Эту давнишнюю и в общем-то малозначительную историю, может быть, и не стоило ворошить… Да вот недавно один мой приятель привез из зарубежной командировки крышку-сиденье для унитаза. Ну, привез и привез, мало ли что. Искал оправу для очков, а подвернулась крышка.

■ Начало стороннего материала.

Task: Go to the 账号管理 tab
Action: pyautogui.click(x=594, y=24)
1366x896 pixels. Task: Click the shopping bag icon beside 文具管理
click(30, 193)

Он ее и сгреб — надо же было остатки валюты израсходовать.
Но пришли к нему в дом две дамы, сотрудницы жены, исследовали крышку, оценили изящные формы её и несравненную эластичность, спросили, во что она обошлась хозяину, тут же перевели стоимость в рубли и, потрясенные баснословной дешевизной приспособления, долго и сердито говорили о том, что нам до такого совершенства еще хлебать да хлебать.
И я вспомнил бедного Салопыча.
ПИДЖАК ЗА СВОЮ ЦЕНУ
Черт его душу знает, как я промахнулся с этим пиджаком! Вернее, не с пиджаком как таковым, а с рукавами. Когда в городе Варне, в магазине модной мужской одежды, мы его покупали, вроде все было нормально. Да я на рукава-то, в тесноте, в туристской сутолоке, внимания тогда не обратил. Крутнулся перед зеркалом, выпятив грудь, а ниже глаза опустить не догадался. А тут еще жена… Сам-то я вообще не стал бы его покупать: очень уж пижонский был пиджак — черный, бархатный, такие только конферансье да официанты носят, А жена загорелась: ах, ох, какая прелесть, к твоим сединам так пристанет (прямо по Александру Сергеевичу Пушкину начала сыпать), давай купим — когда ты в жизни такой носил?
Ну, короче, взяли.
Завернули нам его, ленточкой красивой перевязали, так мы его, перевязанный, и привезли.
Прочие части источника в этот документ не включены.